GIVEN TASK — Can you return the material verbatim, everything from its first line down to the line that contains "Action: pos(237,490)", with both of those lines included and the pictures left out?

───

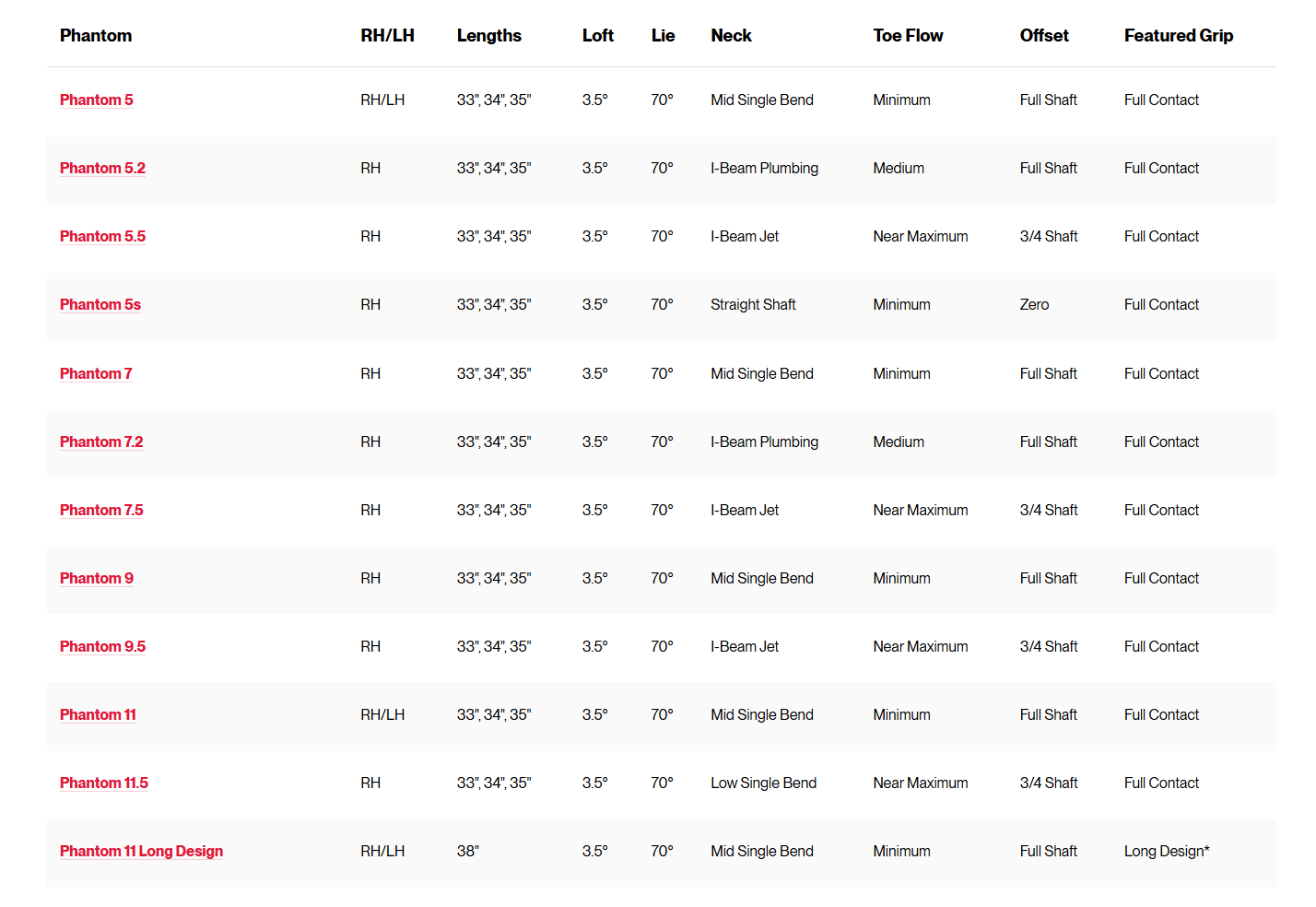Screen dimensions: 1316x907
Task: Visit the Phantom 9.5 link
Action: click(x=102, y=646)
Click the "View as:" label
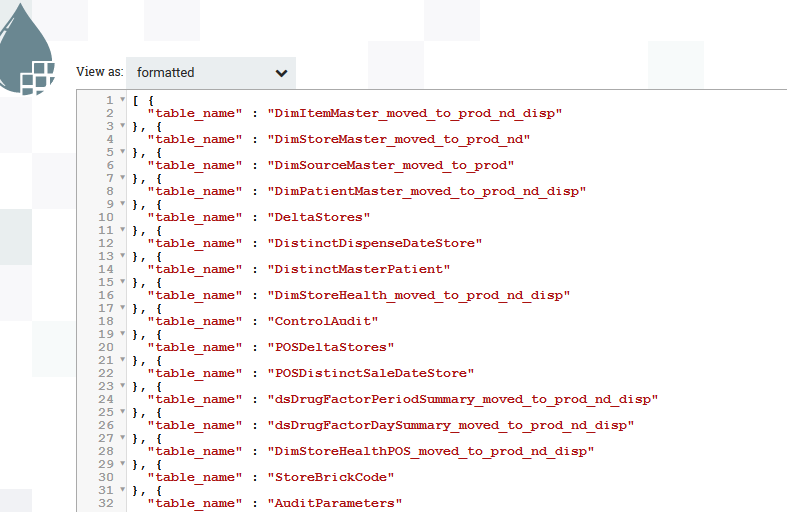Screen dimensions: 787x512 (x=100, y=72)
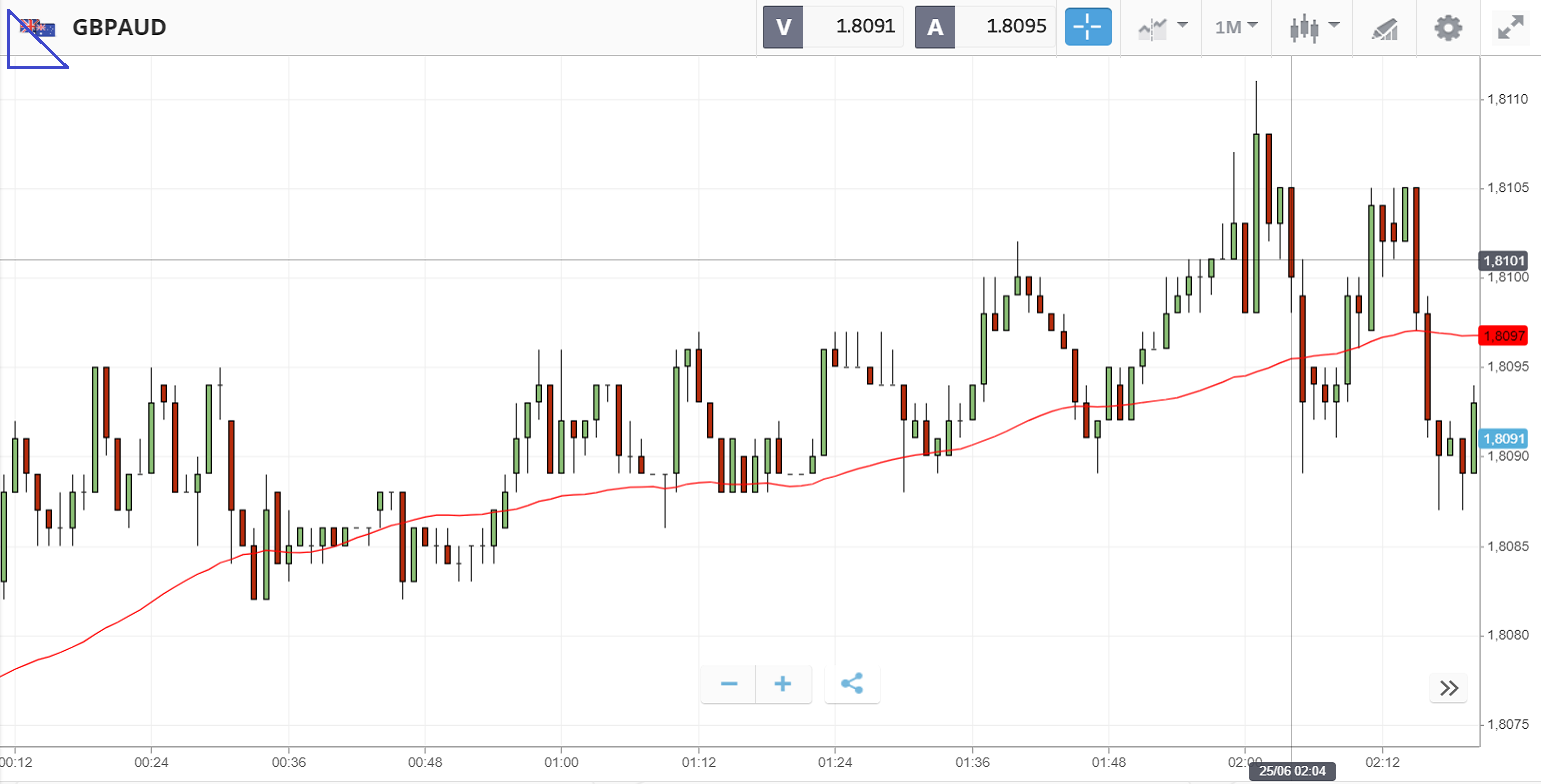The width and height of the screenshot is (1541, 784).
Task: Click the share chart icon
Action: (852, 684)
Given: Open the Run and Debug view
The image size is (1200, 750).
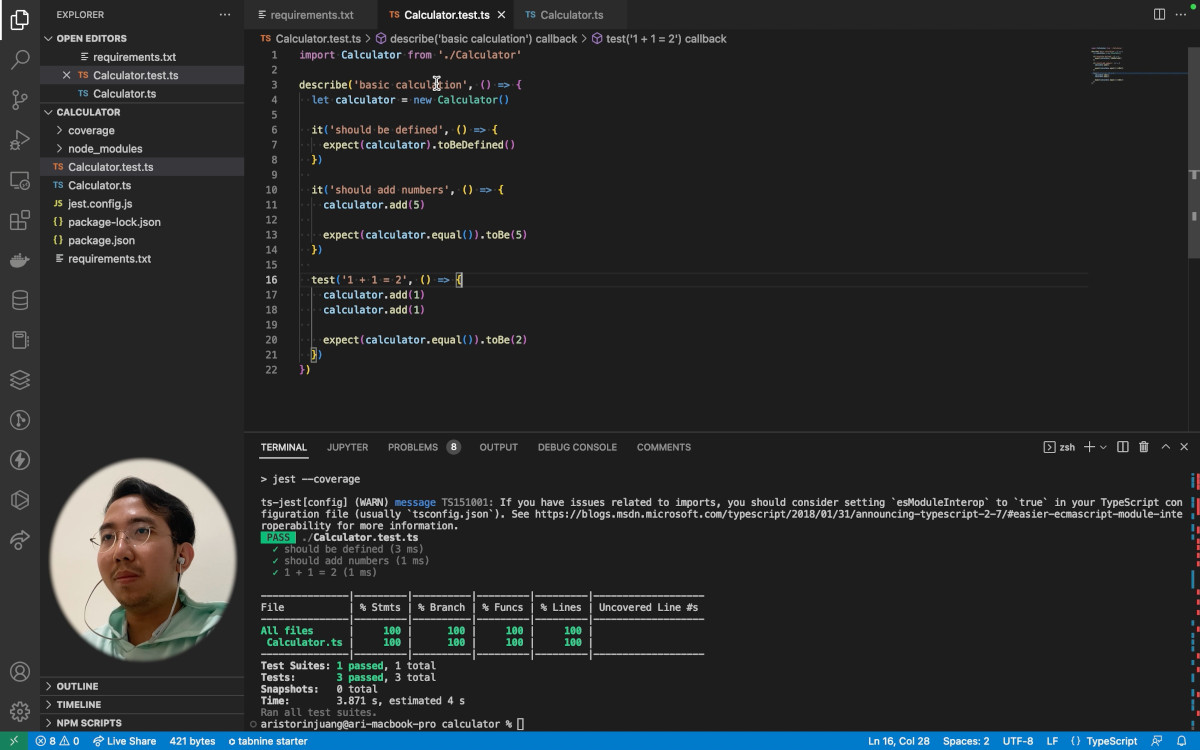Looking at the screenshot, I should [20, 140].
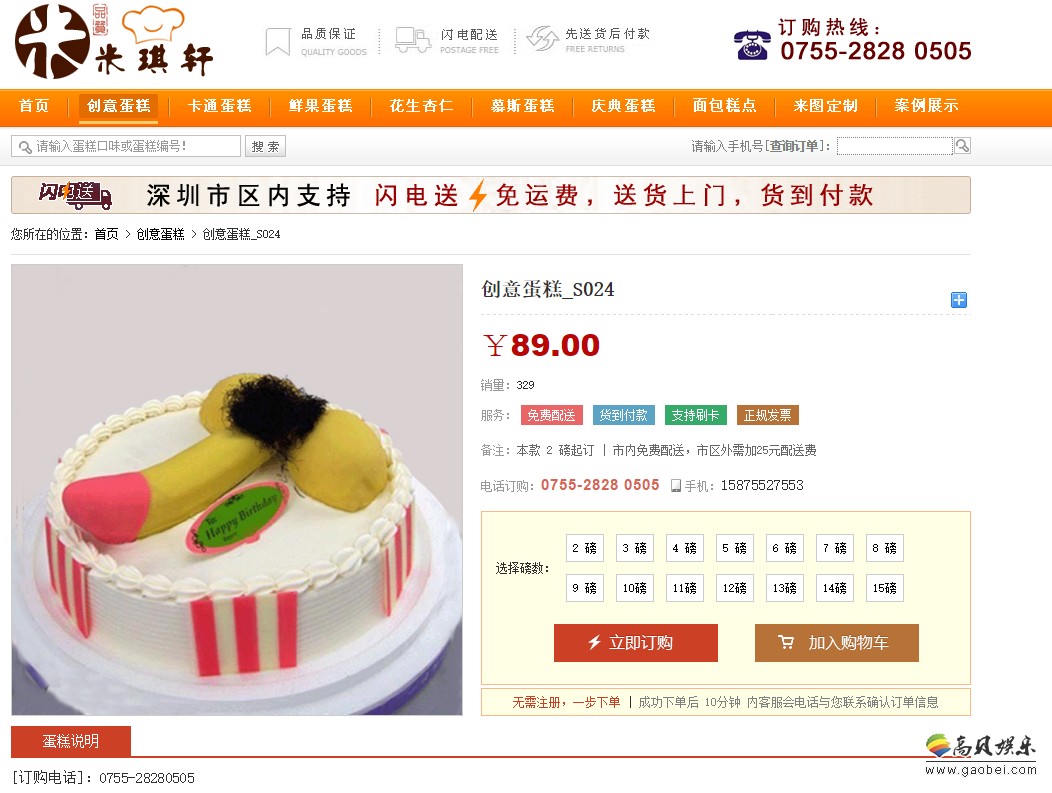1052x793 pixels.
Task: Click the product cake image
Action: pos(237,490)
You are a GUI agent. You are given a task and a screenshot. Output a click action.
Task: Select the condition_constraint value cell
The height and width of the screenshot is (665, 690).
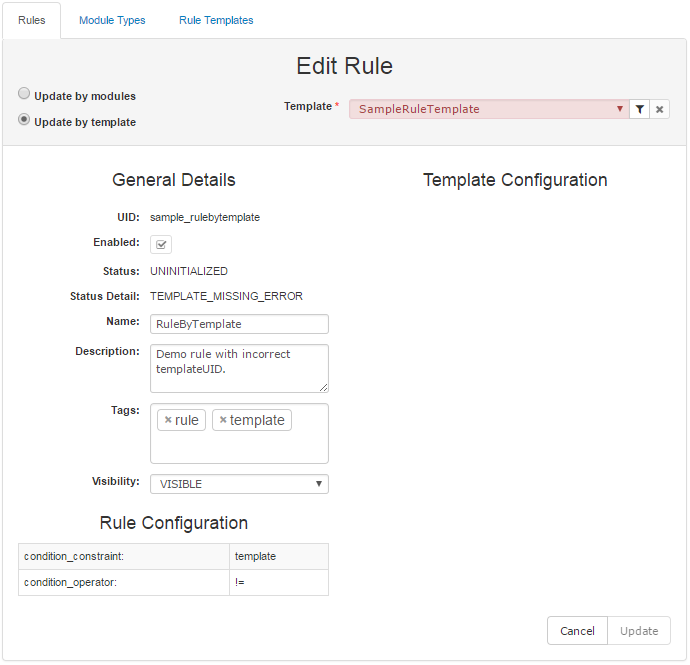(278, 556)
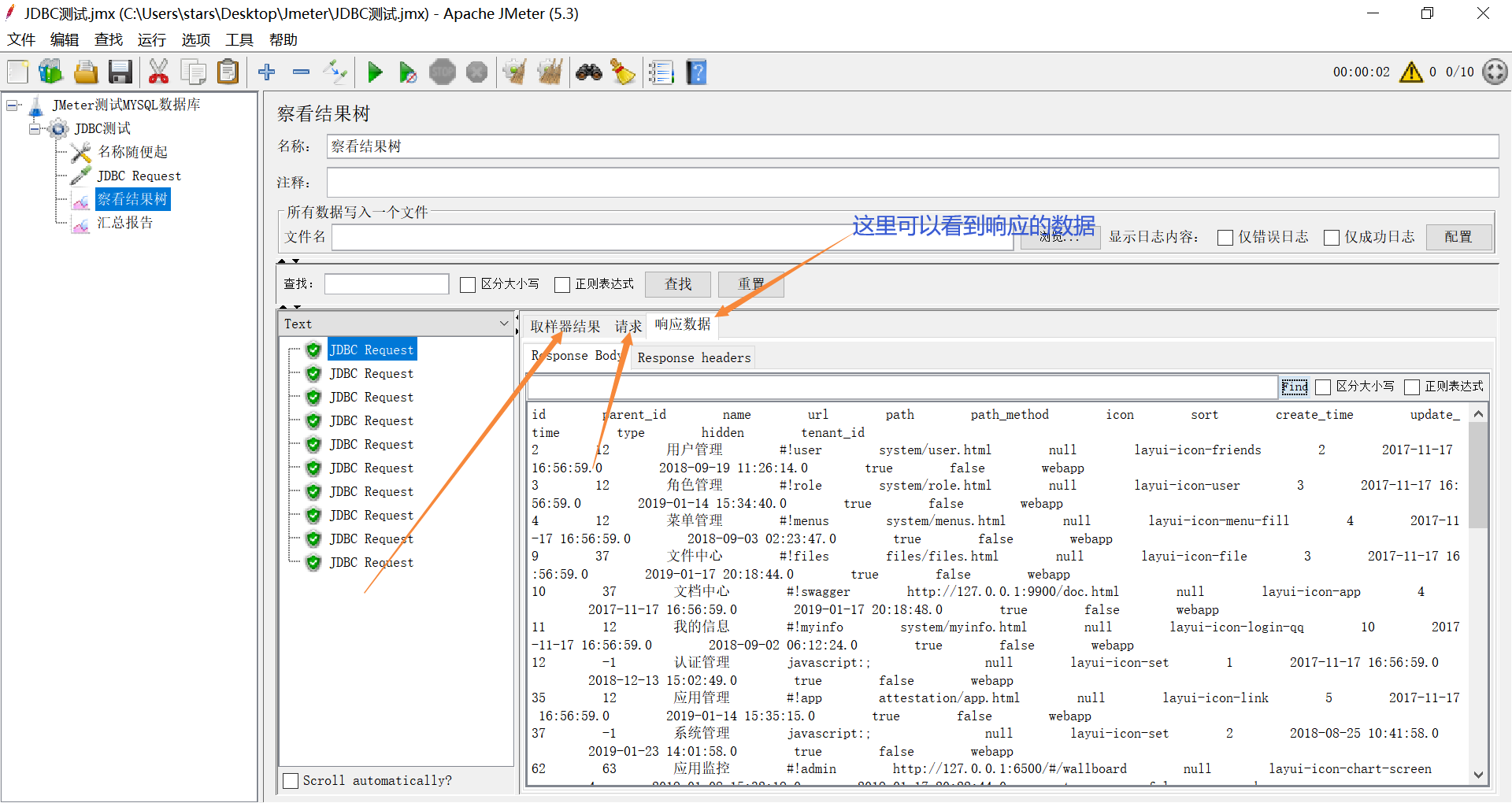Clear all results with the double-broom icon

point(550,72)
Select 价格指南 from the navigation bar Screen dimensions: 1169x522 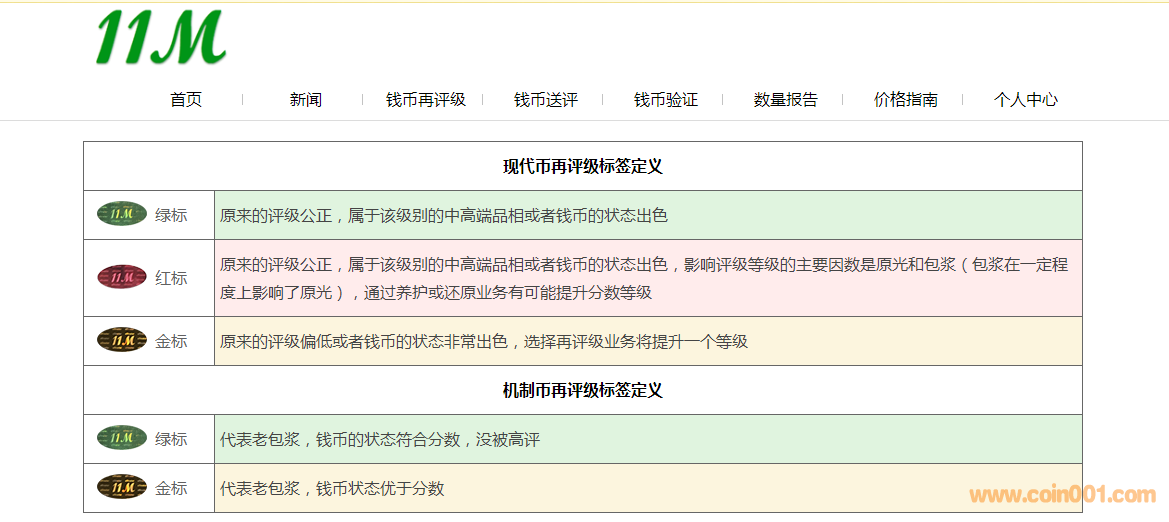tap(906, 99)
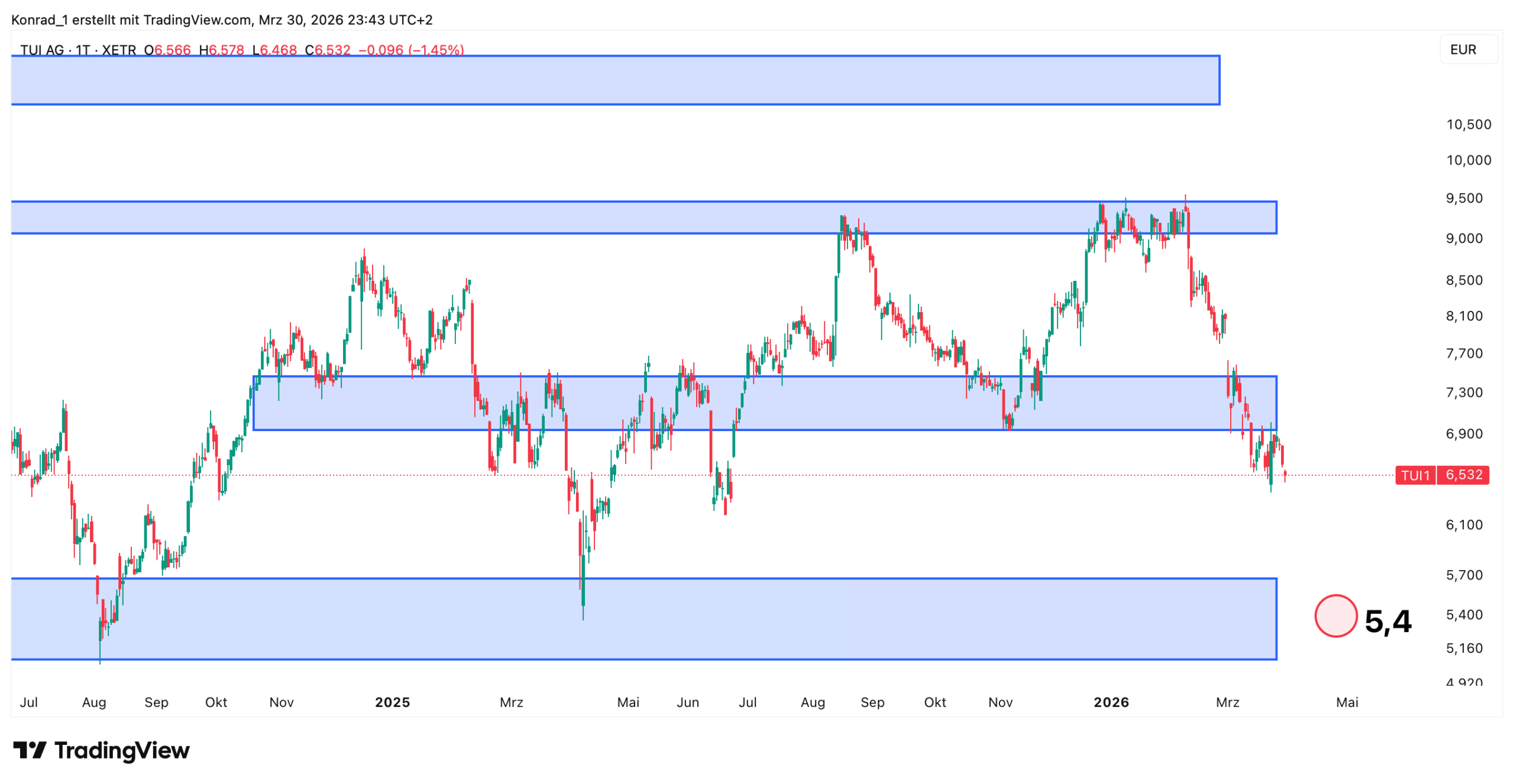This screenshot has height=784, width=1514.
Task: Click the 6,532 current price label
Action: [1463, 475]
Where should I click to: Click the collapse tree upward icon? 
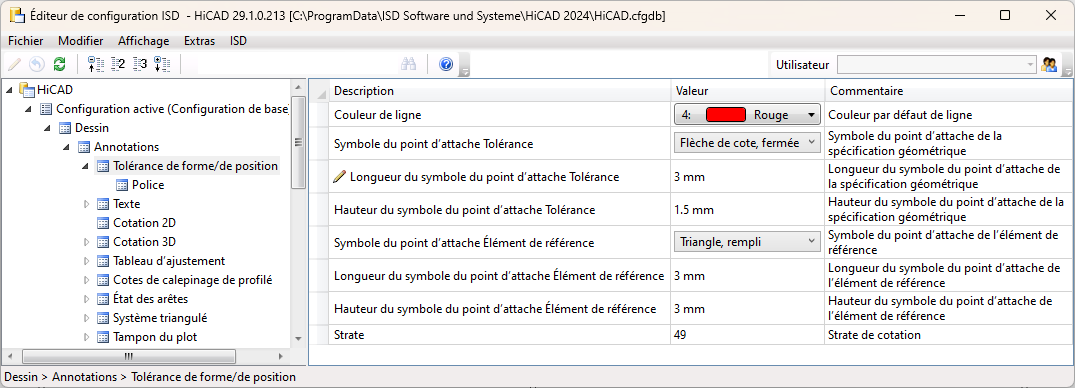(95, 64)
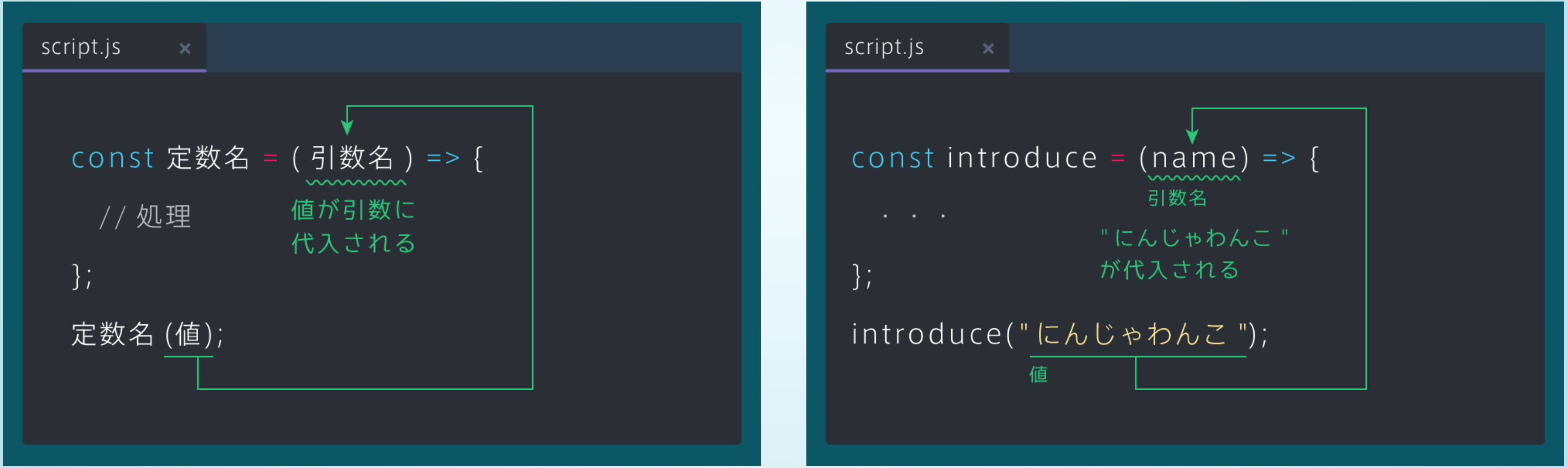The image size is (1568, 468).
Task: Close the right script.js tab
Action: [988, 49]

───

ANSWER —
Screen dimensions: 1316x907
Task: Visit the Phantom 9.5 link
Action: click(x=102, y=646)
Click the "View as:" label
Screen dimensions: 787x512 (x=100, y=72)
The width and height of the screenshot is (1541, 784).
Task: Click the share chart icon
Action: (852, 684)
Given: Open the Run and Debug view
The image size is (1200, 750).
Looking at the screenshot, I should [20, 140].
1052x793 pixels.
Task: Click the product cake image
Action: pos(237,490)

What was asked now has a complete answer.